Top Right Cast White-metal, these were pretty well dominant in those days.
Bottom Left Stamped Steel
Bottom Right Cast White-metal with a wooden chok
2 of the fishplates are Brass with the middle one being steel, note the imitation bolts on these something that we still rarely see today in any scale.

Construction involves cutting out or buying if you could sleepers, threading the rail onto the chairs around 30 to the yard thus 60 chairs per yard. Pinning the chairs to spaced sleepers (around 30 to the yard) then pinning into place with 120 pins. That is just 1 yard, forget the complexities of having to make point frogs, file the blades and likely do a jog in the stock rail plus making the point lever and all its attendant complexities with making it work well and all to correct gauge.

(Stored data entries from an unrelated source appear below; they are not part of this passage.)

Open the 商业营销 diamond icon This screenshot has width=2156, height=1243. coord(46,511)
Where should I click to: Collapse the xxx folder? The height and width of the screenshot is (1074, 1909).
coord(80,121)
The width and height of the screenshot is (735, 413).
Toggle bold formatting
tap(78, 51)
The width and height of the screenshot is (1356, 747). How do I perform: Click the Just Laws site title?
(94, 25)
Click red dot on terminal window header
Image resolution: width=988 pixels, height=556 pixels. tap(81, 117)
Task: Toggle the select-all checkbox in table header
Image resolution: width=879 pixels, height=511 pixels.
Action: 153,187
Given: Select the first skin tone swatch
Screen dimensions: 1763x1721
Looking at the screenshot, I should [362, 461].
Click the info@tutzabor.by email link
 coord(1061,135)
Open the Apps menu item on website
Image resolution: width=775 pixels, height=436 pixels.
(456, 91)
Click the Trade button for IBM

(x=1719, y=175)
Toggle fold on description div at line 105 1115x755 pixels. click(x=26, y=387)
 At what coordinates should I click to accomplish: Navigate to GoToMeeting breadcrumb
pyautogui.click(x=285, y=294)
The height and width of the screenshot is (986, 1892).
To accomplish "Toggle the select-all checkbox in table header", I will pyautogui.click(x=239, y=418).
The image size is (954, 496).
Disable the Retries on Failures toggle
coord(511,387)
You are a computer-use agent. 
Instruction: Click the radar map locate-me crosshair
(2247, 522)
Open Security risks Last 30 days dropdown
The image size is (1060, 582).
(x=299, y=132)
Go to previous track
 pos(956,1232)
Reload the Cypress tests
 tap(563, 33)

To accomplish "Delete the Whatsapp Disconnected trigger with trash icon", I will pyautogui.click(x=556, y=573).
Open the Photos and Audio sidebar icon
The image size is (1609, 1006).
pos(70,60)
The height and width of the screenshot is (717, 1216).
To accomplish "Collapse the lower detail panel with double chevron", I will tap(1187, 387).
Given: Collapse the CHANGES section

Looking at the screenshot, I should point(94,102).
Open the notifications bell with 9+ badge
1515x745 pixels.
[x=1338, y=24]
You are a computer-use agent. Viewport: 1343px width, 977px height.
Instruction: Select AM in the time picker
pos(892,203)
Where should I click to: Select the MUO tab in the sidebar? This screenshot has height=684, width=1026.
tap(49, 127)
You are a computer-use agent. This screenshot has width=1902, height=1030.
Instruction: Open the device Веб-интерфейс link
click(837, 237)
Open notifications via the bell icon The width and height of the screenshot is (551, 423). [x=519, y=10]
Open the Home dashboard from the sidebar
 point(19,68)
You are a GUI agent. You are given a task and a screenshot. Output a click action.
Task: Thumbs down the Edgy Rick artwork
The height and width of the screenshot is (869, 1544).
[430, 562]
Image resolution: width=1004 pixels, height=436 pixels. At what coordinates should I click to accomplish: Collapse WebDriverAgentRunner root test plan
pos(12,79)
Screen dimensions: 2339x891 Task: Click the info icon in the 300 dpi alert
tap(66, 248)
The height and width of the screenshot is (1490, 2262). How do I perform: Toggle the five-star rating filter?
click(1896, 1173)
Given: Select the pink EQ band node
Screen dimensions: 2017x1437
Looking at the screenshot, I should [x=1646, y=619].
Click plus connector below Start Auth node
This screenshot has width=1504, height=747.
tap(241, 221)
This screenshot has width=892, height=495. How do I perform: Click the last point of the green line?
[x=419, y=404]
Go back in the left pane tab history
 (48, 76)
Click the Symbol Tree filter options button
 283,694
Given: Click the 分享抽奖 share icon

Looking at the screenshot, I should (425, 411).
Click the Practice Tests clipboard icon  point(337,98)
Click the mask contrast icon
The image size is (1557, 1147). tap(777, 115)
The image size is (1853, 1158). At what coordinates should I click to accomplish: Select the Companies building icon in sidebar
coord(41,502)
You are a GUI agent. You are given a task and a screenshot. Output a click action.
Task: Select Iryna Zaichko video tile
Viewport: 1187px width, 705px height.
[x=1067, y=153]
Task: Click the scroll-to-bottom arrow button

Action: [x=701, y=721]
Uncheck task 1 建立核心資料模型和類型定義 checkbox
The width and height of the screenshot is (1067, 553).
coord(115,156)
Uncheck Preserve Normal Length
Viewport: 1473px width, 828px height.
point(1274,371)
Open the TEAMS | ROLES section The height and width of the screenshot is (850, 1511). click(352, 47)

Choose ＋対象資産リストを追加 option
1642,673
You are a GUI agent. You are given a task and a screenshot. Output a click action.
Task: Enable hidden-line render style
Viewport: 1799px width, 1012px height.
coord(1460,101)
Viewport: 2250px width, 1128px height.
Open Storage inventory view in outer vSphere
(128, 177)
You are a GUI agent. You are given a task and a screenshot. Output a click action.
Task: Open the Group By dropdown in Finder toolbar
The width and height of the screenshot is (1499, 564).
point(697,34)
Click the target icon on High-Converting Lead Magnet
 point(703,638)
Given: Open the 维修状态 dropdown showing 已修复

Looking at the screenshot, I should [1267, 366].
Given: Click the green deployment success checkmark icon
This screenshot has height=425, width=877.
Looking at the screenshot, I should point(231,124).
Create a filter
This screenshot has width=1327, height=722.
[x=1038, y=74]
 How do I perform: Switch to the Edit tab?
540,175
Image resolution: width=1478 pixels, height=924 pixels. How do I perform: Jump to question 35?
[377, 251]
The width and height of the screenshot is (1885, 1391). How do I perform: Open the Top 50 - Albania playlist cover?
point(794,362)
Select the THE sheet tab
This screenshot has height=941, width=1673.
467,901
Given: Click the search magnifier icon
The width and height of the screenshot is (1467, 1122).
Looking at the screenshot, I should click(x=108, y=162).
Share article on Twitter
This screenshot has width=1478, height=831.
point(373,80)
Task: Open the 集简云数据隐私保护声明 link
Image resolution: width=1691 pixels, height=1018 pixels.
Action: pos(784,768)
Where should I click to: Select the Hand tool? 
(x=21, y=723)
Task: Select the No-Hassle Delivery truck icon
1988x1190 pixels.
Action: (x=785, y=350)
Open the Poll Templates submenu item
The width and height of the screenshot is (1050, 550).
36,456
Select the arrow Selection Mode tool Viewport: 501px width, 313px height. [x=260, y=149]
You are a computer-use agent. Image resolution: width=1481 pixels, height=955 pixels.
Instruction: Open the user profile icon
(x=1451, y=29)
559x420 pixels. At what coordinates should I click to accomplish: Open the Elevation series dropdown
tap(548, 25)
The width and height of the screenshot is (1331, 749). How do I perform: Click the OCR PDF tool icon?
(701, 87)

I guess in our NG scale we would be a bit better off needing less of everything with around 24 sleepers to the yard. Some of the track has larger spacing between sleepers, likely for use in tunnels or out of view? Everything wood outside needed a good coat of Creosote (unavailable now) and a redo of that preservative almost every year.

But then there was this:-
IMG_7558.jpeg
This is the masochist construction required for the chairs with the wooden chocs, imagine pinning all those chairs down threading the rail into place then adding the chocs. Chocs to the outside of the rail together with all the attendant servicing outside between each running session. I got fed up with track cleaning, with this type of track I reckon I would have given up the ghost of trying to run a railway years ago.

Tis no wonder that many opted to stay with Clockwork or Live Steam in those early days, but there were a few stalwarts that did powered track using Brass Rail mostly with 3 rail or perhaps stud contact for powering the trains.

Indeed the hobby has moved on in my lifetime.